14:25大勢の群衆が一緒について来たが、イエスは振り向いて言われた。14:26「もし、だれかがわたしのもとに来るとしても、父、母、妻、子供、兄弟、姉妹を、更に自分の命であろうとも、これを憎まないなら、わたしの弟子ではありえない。14:27自分の十字架を背負ってついて来る者でなければ、だれであれ、わたしの弟子ではありえない。14:28あなたがたのうち、塔を建てようとするとき、造り上げるのに十分な費用があるかどうか、まず腰をすえて計算しない者がいるだろうか。14:29そうしないと、土台を築いただけで完成できず、見ていた人々は皆あざけって、14:30『あの人は建て始めたが、完成することはできなかった』と言うだろう。14:31また、どんな王でも、ほかの王と戦いに行こうとするときは、二万の兵を率いて進軍して来る敵を、自分の一万の兵で迎え撃つことができるかどうか、まず腰をすえて考えてみないだろうか。14:32もしできないと分かれば、敵がまだ遠方にいる間に使節を送って、和を求めるだろう。14:33だから、同じように、自分の持ち物を一切捨てないならば、あなたがたのだれ一人としてわたしの弟子ではありえない。」14:34「確かに塩は良いものだ。だが、塩も塩気がなくなれば、その塩は何によって味が付けられようか。14:35畑にも肥料にも、役立たず、外に投げ捨てられるだけだ。聞く耳のある者は聞きなさい。」

*弟子の資格は否定的な表現で《……なら、わたしの弟子ではありえない》とはじめに二度、最後にもう一度繰り返して示される(26、27、33)。その間の二つのたとえは、完全な覚悟と弟子たることの厳しさを教える。

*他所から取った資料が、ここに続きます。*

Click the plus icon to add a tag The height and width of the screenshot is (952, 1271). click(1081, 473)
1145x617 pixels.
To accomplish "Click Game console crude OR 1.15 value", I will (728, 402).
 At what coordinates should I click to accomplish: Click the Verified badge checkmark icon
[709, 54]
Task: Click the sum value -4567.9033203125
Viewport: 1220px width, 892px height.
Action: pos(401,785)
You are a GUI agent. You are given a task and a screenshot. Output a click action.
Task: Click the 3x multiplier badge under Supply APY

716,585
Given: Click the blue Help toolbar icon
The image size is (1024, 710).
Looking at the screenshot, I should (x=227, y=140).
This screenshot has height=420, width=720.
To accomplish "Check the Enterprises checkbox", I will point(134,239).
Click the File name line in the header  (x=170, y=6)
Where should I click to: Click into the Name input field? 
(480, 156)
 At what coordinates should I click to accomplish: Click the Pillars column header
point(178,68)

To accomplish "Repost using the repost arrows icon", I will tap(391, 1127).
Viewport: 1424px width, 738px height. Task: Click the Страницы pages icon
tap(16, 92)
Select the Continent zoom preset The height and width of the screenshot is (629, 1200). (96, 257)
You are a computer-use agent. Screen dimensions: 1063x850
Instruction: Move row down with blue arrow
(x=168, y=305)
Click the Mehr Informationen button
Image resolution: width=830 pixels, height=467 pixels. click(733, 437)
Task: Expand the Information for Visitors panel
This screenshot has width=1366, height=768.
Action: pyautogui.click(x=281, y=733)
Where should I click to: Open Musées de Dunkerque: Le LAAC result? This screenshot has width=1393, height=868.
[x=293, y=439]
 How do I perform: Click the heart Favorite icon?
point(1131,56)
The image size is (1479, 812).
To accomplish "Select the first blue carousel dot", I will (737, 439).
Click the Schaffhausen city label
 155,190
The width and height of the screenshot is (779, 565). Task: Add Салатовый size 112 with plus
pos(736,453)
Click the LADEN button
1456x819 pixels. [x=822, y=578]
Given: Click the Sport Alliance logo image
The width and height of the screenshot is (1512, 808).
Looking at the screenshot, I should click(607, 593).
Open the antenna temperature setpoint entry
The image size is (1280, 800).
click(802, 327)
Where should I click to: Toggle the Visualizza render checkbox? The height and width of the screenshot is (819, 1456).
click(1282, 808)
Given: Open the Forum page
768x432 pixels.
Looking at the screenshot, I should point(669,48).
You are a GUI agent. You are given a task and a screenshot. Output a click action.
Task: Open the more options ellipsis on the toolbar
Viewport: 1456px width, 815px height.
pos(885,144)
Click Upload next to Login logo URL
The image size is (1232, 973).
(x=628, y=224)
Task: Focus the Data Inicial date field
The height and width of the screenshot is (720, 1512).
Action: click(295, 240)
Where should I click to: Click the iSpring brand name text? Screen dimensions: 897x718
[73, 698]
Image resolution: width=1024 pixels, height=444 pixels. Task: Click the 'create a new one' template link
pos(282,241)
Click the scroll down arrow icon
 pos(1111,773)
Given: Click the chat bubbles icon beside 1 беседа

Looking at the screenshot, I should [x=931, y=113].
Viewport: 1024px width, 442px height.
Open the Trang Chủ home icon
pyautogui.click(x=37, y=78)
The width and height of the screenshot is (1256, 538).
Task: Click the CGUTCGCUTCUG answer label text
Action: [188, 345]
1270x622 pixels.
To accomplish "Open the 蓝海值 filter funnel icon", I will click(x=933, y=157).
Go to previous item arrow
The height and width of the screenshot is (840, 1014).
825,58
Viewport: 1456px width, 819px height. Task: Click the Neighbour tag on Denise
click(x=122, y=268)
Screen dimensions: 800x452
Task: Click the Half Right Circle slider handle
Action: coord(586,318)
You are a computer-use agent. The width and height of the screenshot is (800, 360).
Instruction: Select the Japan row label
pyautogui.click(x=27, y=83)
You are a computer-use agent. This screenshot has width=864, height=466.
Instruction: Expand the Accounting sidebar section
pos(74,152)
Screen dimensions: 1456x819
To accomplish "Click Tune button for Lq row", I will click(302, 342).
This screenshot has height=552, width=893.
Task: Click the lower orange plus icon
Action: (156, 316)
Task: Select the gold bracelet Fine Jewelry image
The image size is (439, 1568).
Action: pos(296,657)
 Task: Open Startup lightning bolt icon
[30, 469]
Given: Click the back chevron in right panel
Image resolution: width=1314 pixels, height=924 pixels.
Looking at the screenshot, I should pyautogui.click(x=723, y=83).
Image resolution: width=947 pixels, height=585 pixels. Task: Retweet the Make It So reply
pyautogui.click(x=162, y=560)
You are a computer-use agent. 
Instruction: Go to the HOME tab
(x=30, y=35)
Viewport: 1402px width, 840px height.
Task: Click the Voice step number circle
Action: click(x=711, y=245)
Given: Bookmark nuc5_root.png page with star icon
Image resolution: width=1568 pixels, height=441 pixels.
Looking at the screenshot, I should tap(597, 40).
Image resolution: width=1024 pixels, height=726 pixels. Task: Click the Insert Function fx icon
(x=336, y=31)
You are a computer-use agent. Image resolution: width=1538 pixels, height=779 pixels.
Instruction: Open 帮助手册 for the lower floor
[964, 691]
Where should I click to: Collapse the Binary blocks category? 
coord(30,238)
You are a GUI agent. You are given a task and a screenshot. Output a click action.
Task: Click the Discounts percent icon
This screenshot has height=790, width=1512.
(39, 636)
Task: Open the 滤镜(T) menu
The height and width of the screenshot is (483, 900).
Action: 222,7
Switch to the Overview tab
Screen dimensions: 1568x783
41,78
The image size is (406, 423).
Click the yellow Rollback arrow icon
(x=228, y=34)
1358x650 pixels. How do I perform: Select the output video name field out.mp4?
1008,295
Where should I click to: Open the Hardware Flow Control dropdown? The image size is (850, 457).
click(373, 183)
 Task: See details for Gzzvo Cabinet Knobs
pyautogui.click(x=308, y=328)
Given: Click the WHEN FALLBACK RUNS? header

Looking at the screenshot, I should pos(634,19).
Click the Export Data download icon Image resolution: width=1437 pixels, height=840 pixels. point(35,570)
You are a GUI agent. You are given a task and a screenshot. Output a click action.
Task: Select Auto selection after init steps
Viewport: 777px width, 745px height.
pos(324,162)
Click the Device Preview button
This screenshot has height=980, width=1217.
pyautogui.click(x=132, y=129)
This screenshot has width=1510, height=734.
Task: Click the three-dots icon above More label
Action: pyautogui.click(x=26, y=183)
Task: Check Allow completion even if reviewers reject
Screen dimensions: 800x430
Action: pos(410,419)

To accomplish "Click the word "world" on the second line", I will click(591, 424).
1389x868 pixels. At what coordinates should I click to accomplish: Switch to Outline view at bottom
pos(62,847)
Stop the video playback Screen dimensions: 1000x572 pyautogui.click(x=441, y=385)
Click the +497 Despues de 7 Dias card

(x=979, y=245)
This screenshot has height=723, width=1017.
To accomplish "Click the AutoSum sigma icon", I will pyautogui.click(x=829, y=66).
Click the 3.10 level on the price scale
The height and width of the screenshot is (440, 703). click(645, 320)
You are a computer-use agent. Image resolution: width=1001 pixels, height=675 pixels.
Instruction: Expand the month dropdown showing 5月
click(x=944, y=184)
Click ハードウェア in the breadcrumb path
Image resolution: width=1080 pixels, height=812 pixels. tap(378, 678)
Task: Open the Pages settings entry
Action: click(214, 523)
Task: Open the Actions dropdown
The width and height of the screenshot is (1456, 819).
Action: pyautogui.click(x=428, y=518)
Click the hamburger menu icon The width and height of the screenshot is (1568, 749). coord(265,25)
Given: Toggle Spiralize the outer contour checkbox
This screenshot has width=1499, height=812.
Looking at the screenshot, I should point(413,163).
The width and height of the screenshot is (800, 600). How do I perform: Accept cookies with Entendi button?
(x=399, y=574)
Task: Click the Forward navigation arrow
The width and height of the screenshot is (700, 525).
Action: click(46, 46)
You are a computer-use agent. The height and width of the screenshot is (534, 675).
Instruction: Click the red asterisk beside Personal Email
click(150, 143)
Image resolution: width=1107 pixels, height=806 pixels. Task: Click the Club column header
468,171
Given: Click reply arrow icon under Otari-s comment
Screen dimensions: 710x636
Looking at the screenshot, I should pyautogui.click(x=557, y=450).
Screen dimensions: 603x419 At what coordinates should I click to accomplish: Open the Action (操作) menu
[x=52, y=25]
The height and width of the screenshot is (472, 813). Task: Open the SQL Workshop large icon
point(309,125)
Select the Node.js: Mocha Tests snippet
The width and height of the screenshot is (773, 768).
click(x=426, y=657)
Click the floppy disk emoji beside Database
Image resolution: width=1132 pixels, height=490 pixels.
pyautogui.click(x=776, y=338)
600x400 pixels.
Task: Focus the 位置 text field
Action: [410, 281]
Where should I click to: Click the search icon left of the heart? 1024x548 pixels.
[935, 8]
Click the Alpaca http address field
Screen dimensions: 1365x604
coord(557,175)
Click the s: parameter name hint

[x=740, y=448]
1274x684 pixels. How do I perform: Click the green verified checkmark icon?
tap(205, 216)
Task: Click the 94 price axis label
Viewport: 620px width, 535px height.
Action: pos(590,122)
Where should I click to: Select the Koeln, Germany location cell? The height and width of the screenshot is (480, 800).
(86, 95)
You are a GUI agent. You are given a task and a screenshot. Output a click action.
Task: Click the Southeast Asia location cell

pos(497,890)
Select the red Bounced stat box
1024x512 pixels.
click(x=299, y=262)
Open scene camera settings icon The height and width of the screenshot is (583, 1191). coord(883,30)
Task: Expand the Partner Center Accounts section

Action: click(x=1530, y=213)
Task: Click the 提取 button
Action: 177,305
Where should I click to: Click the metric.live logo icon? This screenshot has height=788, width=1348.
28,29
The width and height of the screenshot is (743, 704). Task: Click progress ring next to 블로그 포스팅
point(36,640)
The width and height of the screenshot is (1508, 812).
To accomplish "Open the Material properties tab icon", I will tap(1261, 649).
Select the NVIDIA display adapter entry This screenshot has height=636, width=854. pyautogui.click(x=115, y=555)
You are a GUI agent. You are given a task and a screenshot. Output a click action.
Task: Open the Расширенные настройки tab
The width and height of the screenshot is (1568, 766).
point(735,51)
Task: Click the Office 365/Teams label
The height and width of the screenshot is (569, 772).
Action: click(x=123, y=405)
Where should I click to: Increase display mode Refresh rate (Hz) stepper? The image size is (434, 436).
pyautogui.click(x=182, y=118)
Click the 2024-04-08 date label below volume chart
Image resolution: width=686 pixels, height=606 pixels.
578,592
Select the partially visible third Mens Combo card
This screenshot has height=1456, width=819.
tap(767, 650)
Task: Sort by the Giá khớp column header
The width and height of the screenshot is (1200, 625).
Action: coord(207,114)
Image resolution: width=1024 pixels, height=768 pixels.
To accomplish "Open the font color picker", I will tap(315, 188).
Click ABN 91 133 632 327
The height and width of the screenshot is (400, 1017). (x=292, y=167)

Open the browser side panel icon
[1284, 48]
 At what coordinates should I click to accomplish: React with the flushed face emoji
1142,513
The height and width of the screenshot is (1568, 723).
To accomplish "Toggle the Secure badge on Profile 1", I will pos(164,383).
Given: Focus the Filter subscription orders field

*25-26。イエスは群衆に、ともに歩むこと、ついて来ることの本当の意味を示す。骨肉の縁よりも、おのれ自身よりもイエスを大切にすべきであるとの要求は、結局的決定的な救いが全く、イエスの人格そのものにかかっていることを示す。27。自分の命よりもイエスを大切にするということは、大きな十字架であろう。十字架を背負うという表現は、イエスの弟子がイエスの受難と死を共にすることを教える。28-32。弟子となるには、それに見合う覚悟があるか否かを自分に問うべきである。しかし途中でやめてしまうのは愚かである、これを主眼として、たとえは続く。33。だからイエスの弟子たるには、すべてを捨てる覚悟が必要で、自分の命さえも(26)、捨てる覚悟が要求される。34-35。このたとえは、先行する文と関連して意味が生まれる。イエスの弟子たらんとする者には、死をも覚悟の強い決意が要求される。しかし、このような覚悟がなくなると、イエスの弟子たる意味、即ち、他の人々にイエスの精神を植えつけ、イエスの精神を他に影響させることも不可能になる。それはちょうど食べ物に味をつけてそれを美味にさせるべき塩が、塩気をなくしたようなものである。《外に投げ捨てられるだけだ》という句には、神の国から捨てられるという神の裁きの警告である。そしてこれを強めて《聞く耳のある者は聞きなさい》という預言者的警告がされる。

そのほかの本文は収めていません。